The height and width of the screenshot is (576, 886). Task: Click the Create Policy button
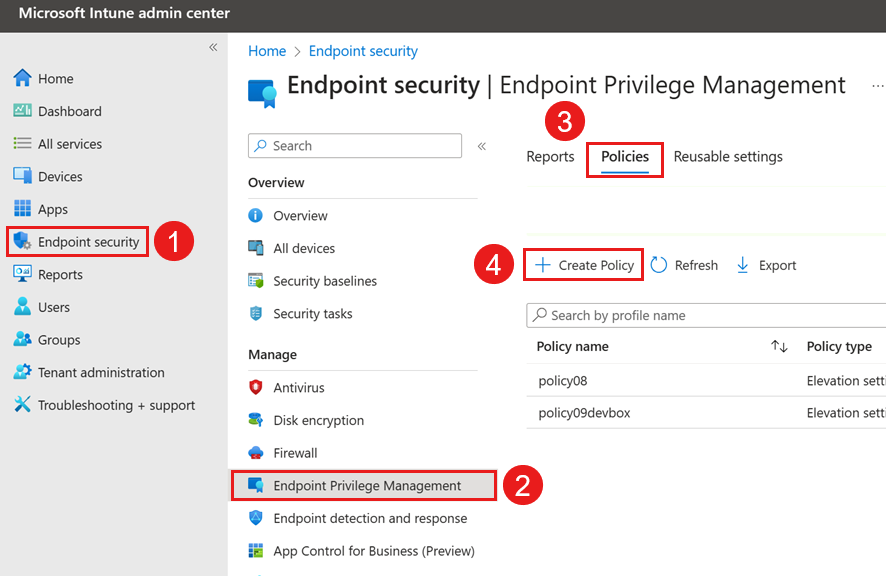[x=583, y=264]

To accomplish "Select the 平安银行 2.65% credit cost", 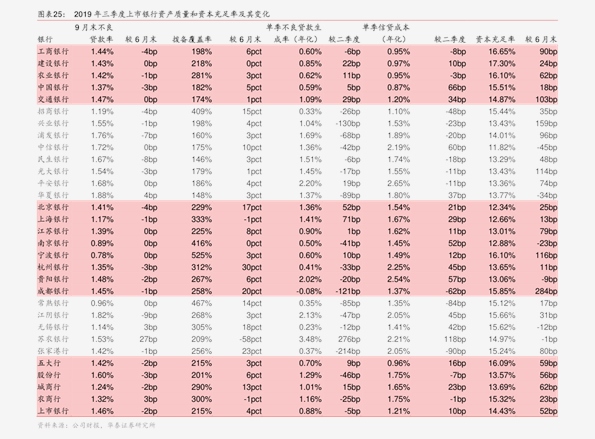I will coord(398,183).
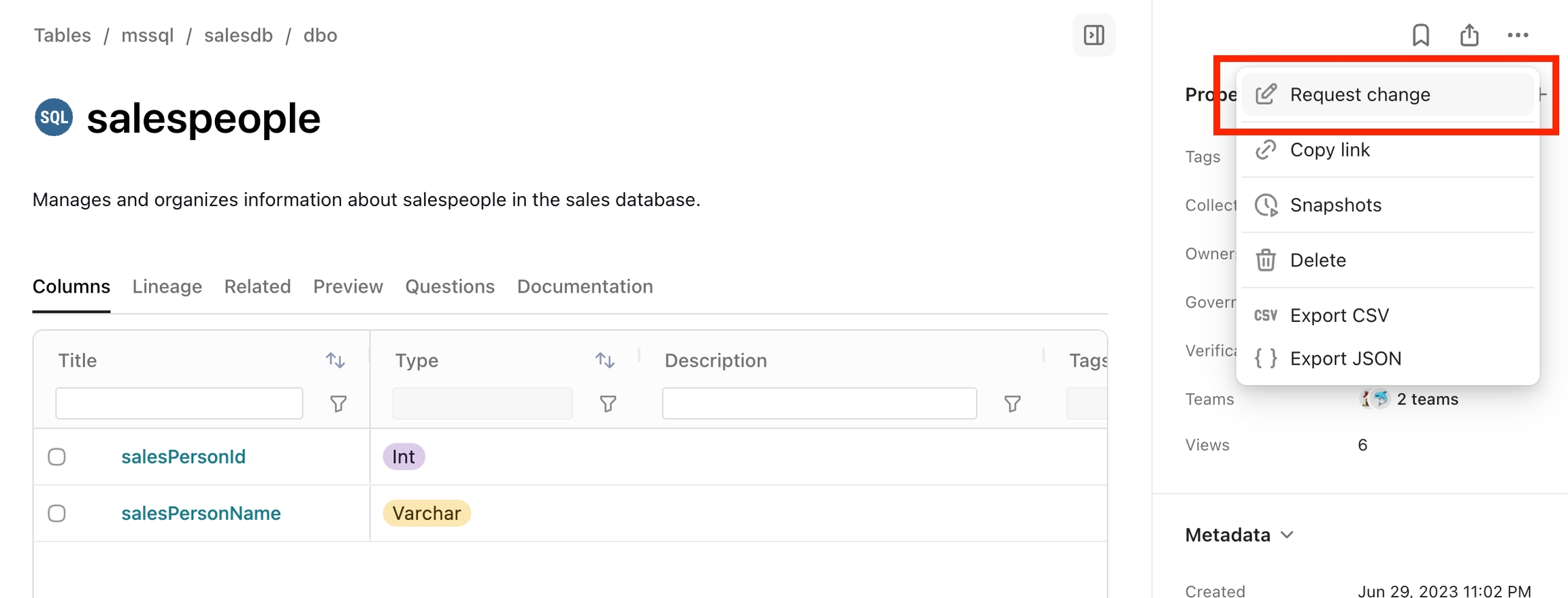Switch to the Lineage tab
Screen dimensions: 1568x598
click(x=167, y=286)
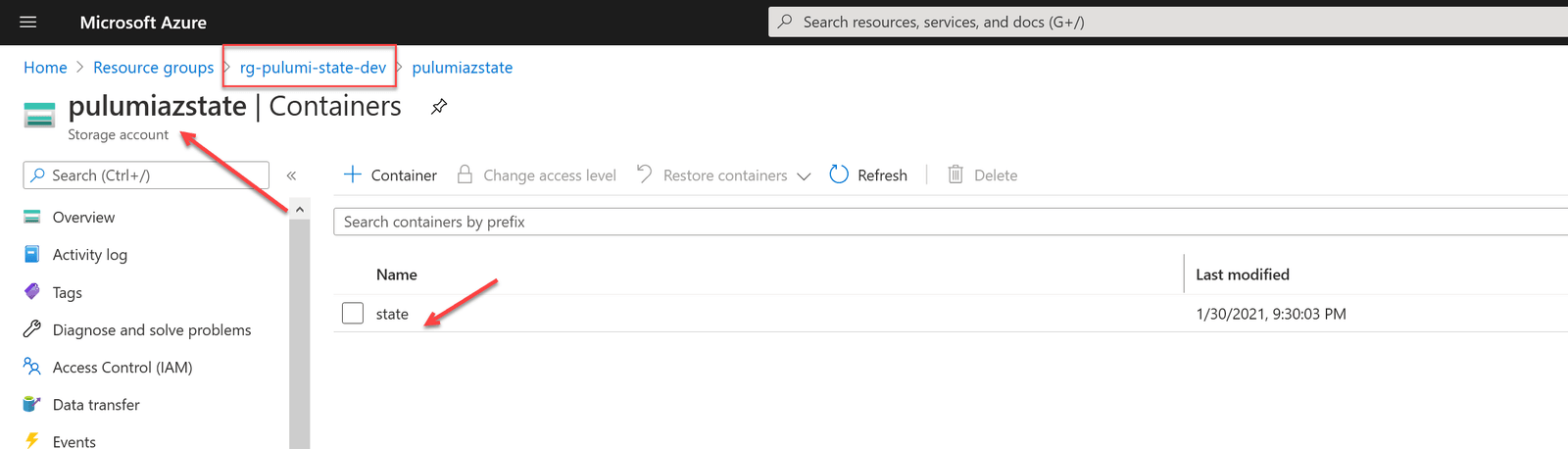Sort by the Last modified column
Image resolution: width=1568 pixels, height=449 pixels.
tap(1242, 274)
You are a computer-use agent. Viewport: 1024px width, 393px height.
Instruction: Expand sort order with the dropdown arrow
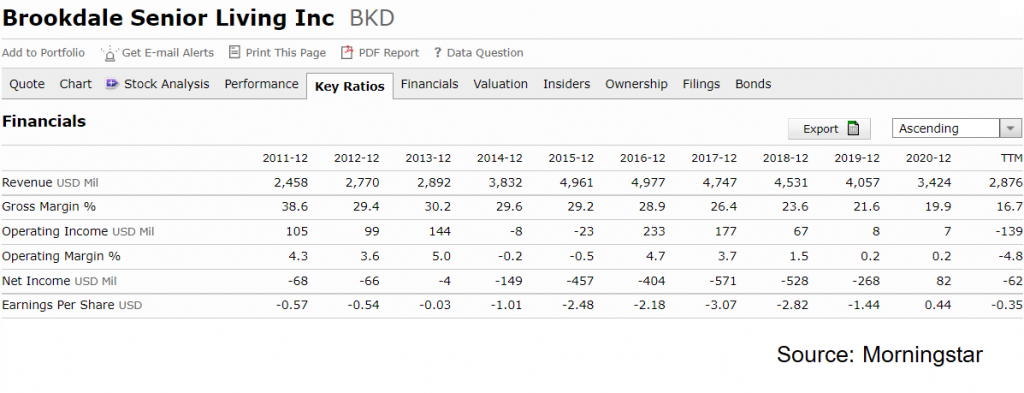pos(1010,129)
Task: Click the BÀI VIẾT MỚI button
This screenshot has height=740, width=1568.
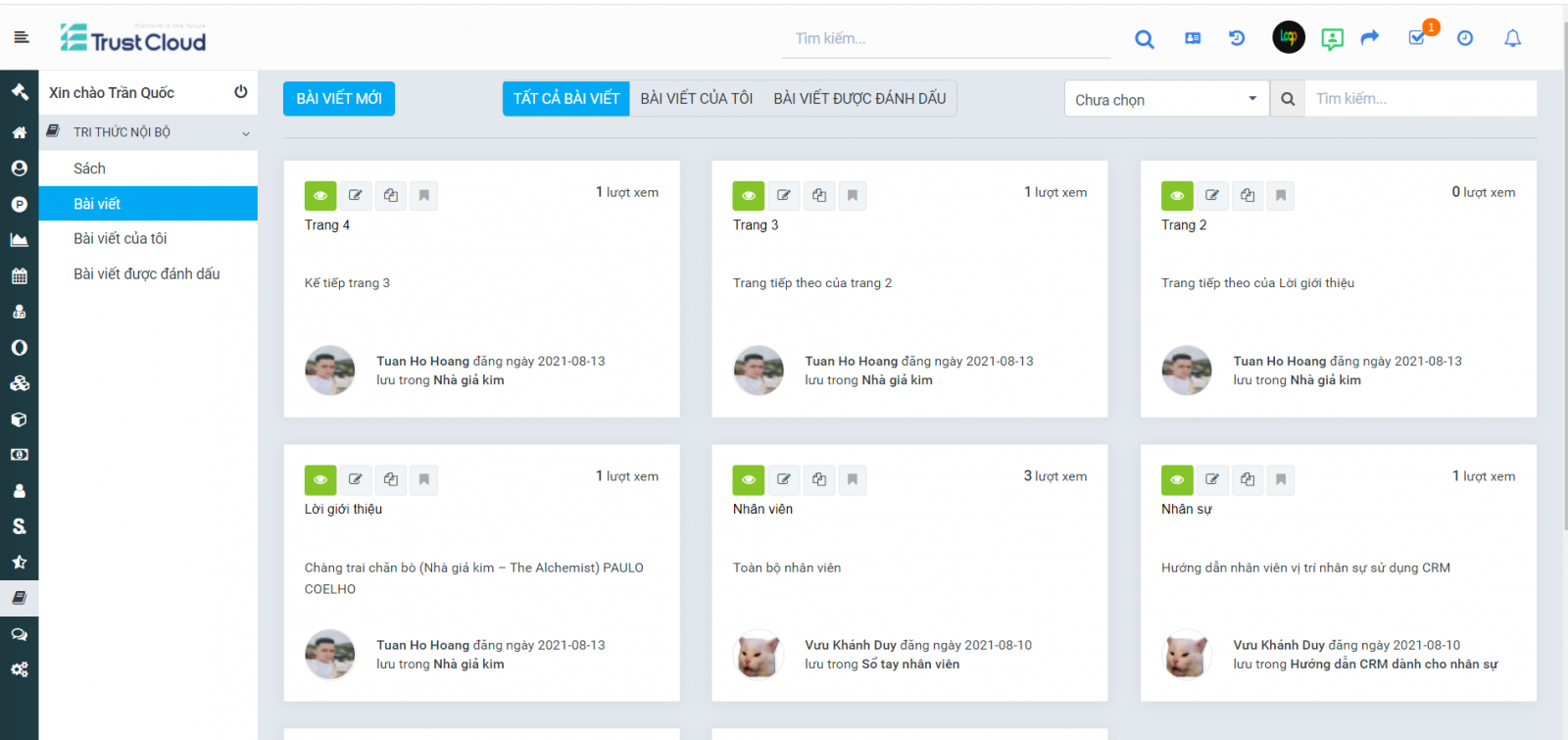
◆ ◆ ◆ ◆
#### Exercise aim
Restate word for word the lines from the one with "You are a computer-use" to the end of the material, both included. Do not include the pictures.

#### Answer to the exercise
You are a computer-use agent. Viewport: 1024px width, 393px height.
Instruction: Expand sort order with the dropdown arrow
pos(1010,129)
Task: Click the BÀI VIẾT MỚI button
This screenshot has height=740, width=1568.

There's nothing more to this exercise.